BY FREDA MIKLIN – GOVERNMENTAL REPORTER

After SB21-062, “Jail Population Management Tools: Concerning measures to reduce jail populations” was introduced on February 16, 19 police chiefs and sheriffs in south metro Denver wrote an open letter titled, “18th Judicial District Chiefs’ and Sheriffs’ Opposition Letter for Colorado Senate Bill 21-062” dated March 25, to voice their strong objections to its contents. We reported about that action in the April 1 issue of The Villager. That bill was subsequently withdrawn by its sponsors.

On May 14, SB21-273, “Pretrial Reform: Concerning measures to increase public safety by minimizing custodial responses to low-level offenses,” was introduced to accomplish many of the same goals as the original legislation while making certain changes to respond to criticisms that had been raised about SB21-062.

On May 24, another open letter titled, “18th Judicial Attorney, Sheriffs’, and Chiefs’ Opposition Letter to Colorado Senate Bill 21-273” was issued. It contains a total of 18 signatures, including 18th Judicial District Attorney John Kellner, the sheriffs of Arapahoe, Douglas and Lincoln Counties, and thirteen area police chiefs.
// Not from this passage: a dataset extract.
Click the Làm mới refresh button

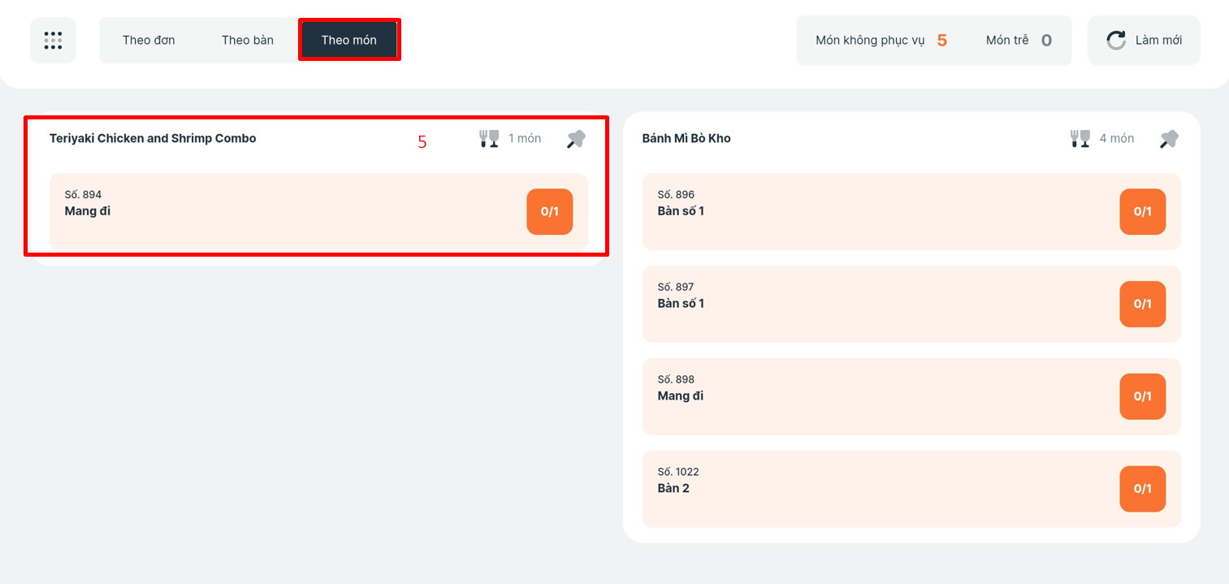point(1144,40)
The letter says, in part, that, if the bill becomes law, the law enforcement officials believe that “the impact on public safety will be extremely detrimental.” They express concern about “significant increases in crime that we have seen over the last year,” due in part to “the short-term limitations that were put in place regarding the jail populations due to the impacts of the virus.” 

The revised bill, SB21-273, has the same problem as did the previous one, according to the police chiefs and sheriffs, in that “it will limit law enforcement officers’ ability to enforce the law and to make arrests that would be reasonable and necessary to protect the public,” thus it will “inevitably compromise public safety and quality-of-life factors that all of our citizens deserve.”

The law chiefs also express concern that the bill “removes a judge’s ability to assess each case and make a determination regarding what would be a proper pre-trial bail, if any bail should be imposed, and effectively eliminates the courts’ ability to efficiently get a defendant set up with pre-trial services.” They believe that it “directly limits judges’ ability to manage their cases and defendants.”

The signers even raise strong objections to the title of the bill, stating that it neither increases public safety, as it says, nor does it help local sheriffs “manage their jail population.” The law enforcement leaders’ letter refers to both SB21-062 and SB21-273 as “pro-criminal legislation,” stating that, “we would be abdicating our oaths to protect and serve our communities if we did not speak out against” these proposed laws.

Pointing to the lack of consultation with members of the law enforcement community before drafting and proposing either the original or the newly revised bill, the chiefs and sheriffs close their thoughts with, “Laws that are continually created and enacted without listening to the voices of community members and professional law enforcement officials create potential outcomes of lawlessness.”